AUSTRALIA and India have discussed ways of strengthening trade ties, with the agriculture sector hoping the nation is a step closer to better access to one of the world's largest and fastest growing markets.
Agriculture Minister David Littleproud with his Indian counterpart Narendra Singh Tomar virtually to discuss the agricultural trading relationship such as the India-Australia Grains Partnership, along with improving market access and fostering closer cooperation.
Mr Littleproud said the meeting, held despite the ongoing COVID emergency unfolding in India, was "a true testament to the strength of our bilateral relationship".
"The key to this relationship is building on and increasing agricultural trade between our two great countries - even small gains can mean large value for Australian exporters," Mr Littleproud said.
"Last year, we committed to the India-Australia Grains Partnership, and through this we aim to support closer grains industry relationships and share our expertise.
"But this doesn't just stop at market access. Australians are experts in grains storage, handling and supply chains, and we wish to share this knowledge with the world to help improve food security."
Mr Littleproud said he was working with India to resolve trade barriers and seek approval of improved market access conditions such as in-transit phosphine fumigation for export commodities, which will provide more treatment options for Australian exporters.
At the moment, Australia's two-way agricultural trade with India is valued at over $1 billion, with lentils, greasy wool, almonds, raw cotton and oats among the key exports to India.
Forging agricultural trade partnerships with India has been historically difficult due to the way its agriculture industry is set up.
More than 86 per cent of India's cultivated farmland is owned by smaller farmers who own less than two hectares each, with the government providing many farmers a minimum support price for certain crops such as wheat and rice.

[Assigned task A] According to the article on Australia–India agricultural trade, what is Australia's two-way agricultural trade with India valued at?
[Assigned task B] From the article on Australia–India agricultural trade, return everything from "AUSTRALIA and India" down to "Mr Littleproud said.", copied word for word.
[Assigned task C] Take the article on Australia–India agricultural trade further, picking up after its final sentence.

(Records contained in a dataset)

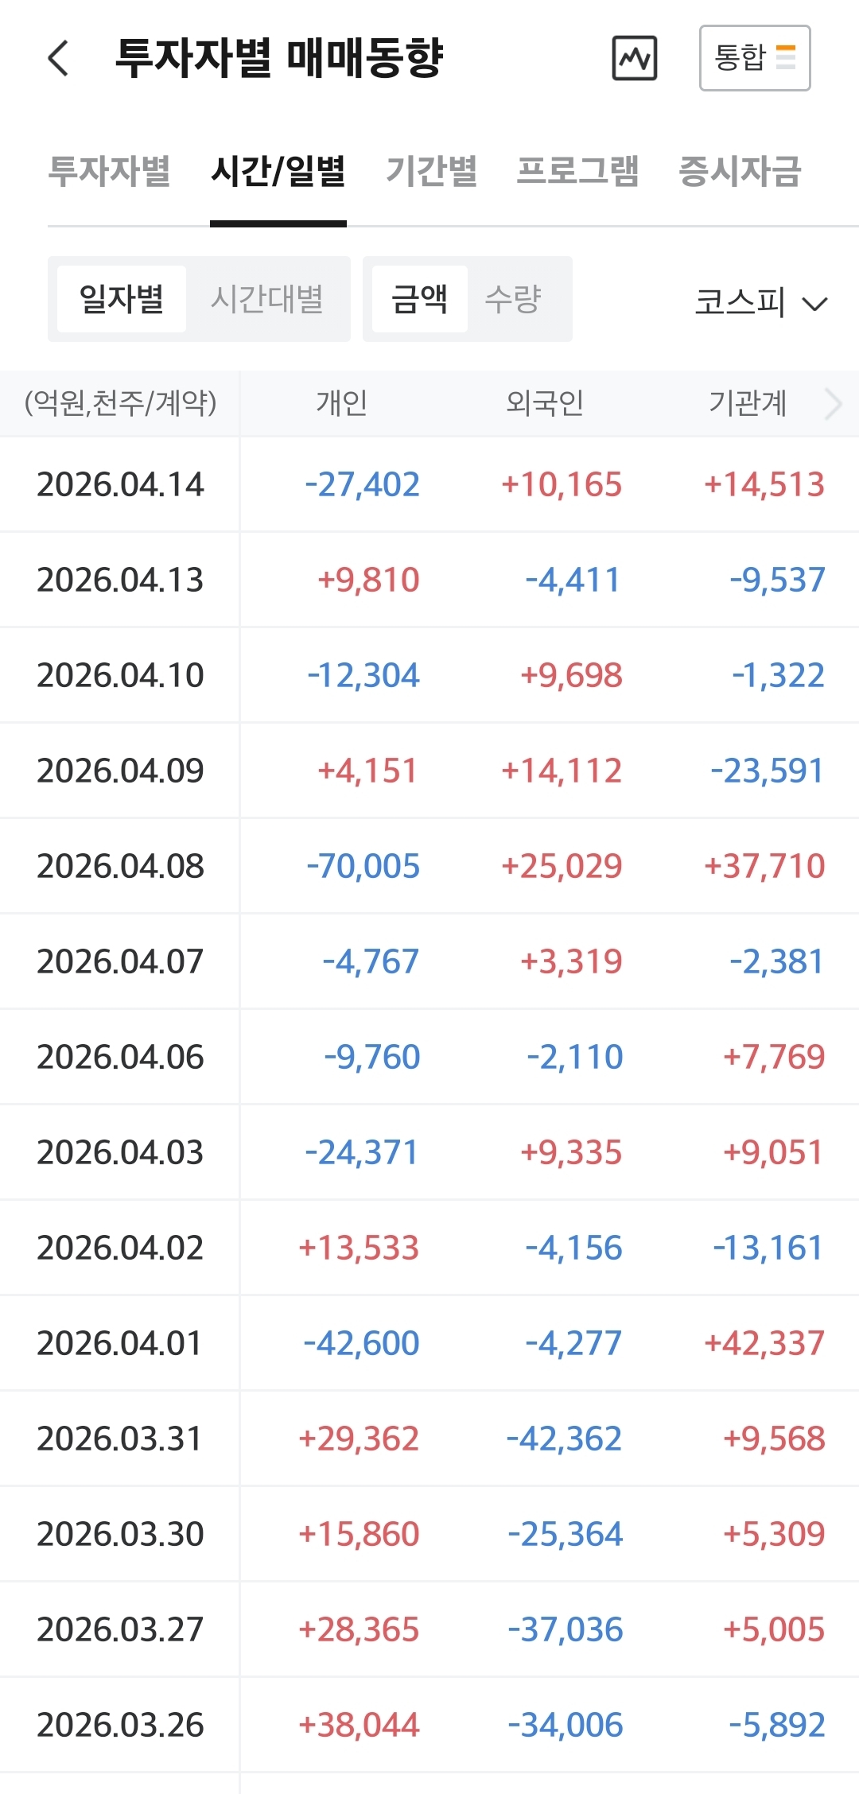Tap the 통합 button
The width and height of the screenshot is (859, 1794).
coord(754,58)
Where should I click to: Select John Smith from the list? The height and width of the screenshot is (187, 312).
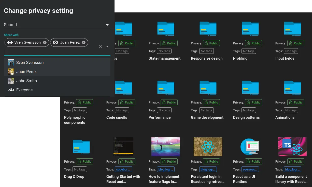coord(26,81)
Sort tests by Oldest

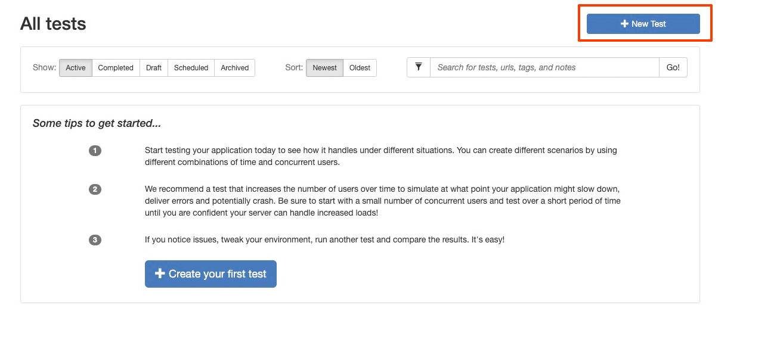click(360, 68)
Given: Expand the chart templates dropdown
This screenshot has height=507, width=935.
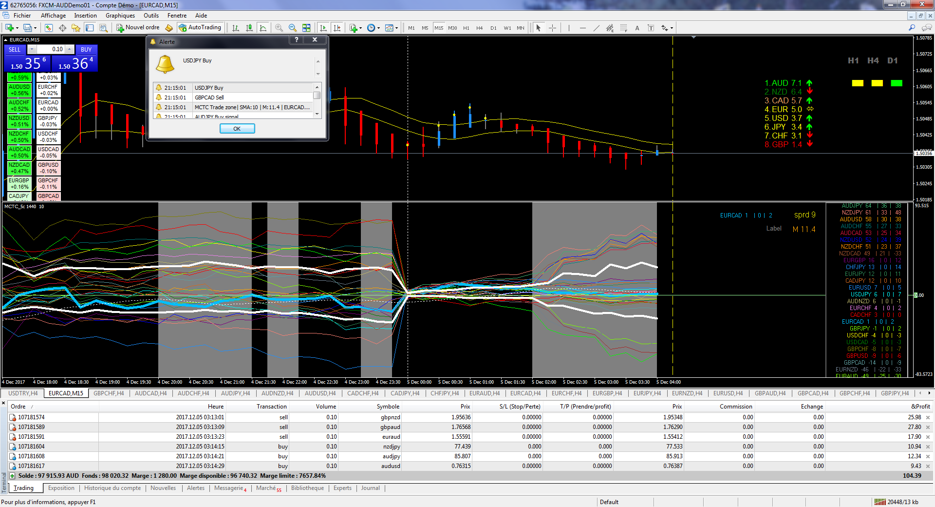Looking at the screenshot, I should [x=396, y=28].
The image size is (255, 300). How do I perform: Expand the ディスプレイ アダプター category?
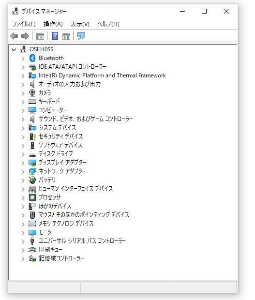point(23,163)
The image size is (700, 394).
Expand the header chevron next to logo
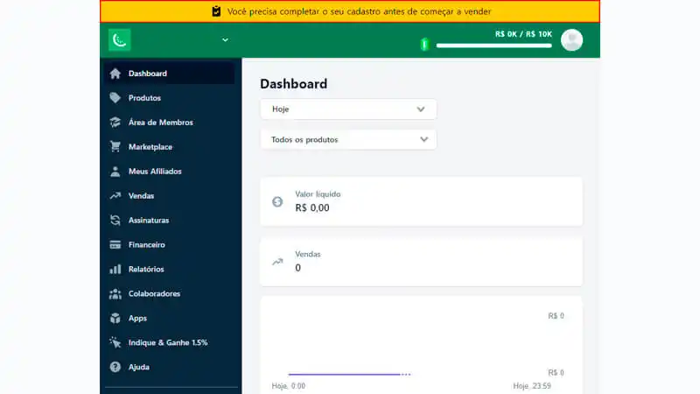click(x=225, y=40)
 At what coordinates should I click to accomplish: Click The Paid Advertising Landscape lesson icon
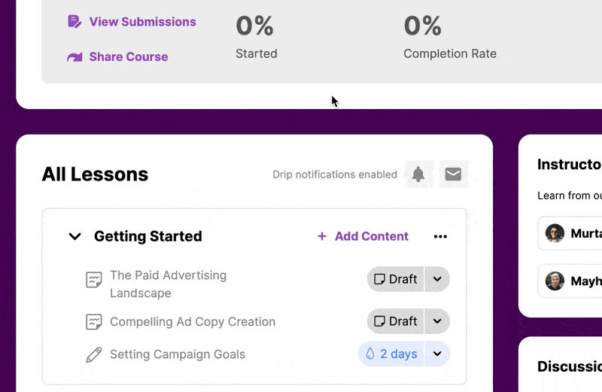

[Exercise result A] Over $1 billion.

[Exercise result B]
AUSTRALIA and India have discussed ways of strengthening trade ties, with the agriculture sector hoping the nation is a step closer to better access to one of the world's largest and fastest growing markets.
Agriculture Minister David Littleproud with his Indian counterpart Narendra Singh Tomar virtually to discuss the agricultural trading relationship such as the India-Australia Grains Partnership, along with improving market access and fostering closer cooperation.
Mr Littleproud said the meeting, held despite the ongoing COVID emergency unfolding in India, was "a true testament to the strength of our bilateral relationship".
"The key to this relationship is building on and increasing agricultural trade between our two great countries - even small gains can mean large value for Australian exporters," Mr Littleproud said.

[Exercise result C]
Recent law changes by the Indian government designed to make it easier for farmers to bypass government-regulated markets and sell their produce directly to private buyers.
While the changes have been met with months of large protests across the country, as Indian farmers fear being pushed out by large corporations, the new laws could be an opportunity for Australia.
GrainGrowers chief executive David McKeon said along with the high-level dialogue and rhetoric, it was important for the government to directly focus on trade barriers holding Australian commodities out of India.
"There are long-term tariffs on chickpeas and lentils, and barriers on malt barley due to weed seed thresholds," Mr McKeon said.
"Recently we've seen the easing of tariff restrictions on some pulses such as mung beans. It's a small trade market in Australia but it does signal things are heading in the right direction.
"We are watching carefully to see whether the same decisions are made in the coming months around lentils and chickpeas
"The window for winter plantings is almost closed for Australian farmers, but anyone with lentils in the ground, easing the Indian restrictions would be a massive boost this year."